* [WHAT YOU SHOULD DO]: Please count the lines in the data below that contain the word "label", and give only that number.

= = =

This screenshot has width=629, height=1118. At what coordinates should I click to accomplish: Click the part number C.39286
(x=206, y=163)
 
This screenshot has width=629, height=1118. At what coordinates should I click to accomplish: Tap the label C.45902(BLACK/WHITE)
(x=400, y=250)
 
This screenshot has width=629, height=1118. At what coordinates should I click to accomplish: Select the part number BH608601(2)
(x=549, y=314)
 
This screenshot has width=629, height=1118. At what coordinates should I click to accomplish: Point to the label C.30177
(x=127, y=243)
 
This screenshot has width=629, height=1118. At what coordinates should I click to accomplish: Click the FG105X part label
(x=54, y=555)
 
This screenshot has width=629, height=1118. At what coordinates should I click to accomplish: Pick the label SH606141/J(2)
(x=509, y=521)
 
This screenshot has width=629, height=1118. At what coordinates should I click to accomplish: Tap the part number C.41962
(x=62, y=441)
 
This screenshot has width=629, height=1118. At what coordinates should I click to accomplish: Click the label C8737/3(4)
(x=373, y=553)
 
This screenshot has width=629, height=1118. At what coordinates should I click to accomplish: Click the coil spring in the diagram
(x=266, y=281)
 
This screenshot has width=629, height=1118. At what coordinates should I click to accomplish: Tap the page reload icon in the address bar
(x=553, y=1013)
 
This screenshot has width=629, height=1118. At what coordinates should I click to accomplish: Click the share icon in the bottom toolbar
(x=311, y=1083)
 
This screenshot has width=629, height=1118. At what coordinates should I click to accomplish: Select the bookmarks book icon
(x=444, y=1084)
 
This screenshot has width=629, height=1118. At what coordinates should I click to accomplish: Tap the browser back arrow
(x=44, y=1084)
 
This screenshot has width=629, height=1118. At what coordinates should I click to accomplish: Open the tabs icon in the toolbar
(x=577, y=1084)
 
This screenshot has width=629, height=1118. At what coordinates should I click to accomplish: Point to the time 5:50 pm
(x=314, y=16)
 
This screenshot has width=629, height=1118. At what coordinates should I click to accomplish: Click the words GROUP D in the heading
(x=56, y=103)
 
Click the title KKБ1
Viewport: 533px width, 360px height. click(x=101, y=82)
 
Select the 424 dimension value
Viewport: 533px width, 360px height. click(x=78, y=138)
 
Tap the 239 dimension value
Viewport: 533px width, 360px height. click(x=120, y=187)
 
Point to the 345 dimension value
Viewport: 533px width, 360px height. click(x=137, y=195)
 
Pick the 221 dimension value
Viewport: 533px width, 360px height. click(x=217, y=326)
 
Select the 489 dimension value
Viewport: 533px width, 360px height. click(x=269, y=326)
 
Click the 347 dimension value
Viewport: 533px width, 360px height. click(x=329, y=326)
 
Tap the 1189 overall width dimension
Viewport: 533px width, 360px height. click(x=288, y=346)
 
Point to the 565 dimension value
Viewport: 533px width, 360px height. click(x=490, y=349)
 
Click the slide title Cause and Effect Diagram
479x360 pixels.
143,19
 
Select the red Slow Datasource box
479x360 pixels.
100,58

= = =

* [RESPONSE TO THE EXERCISE]: 5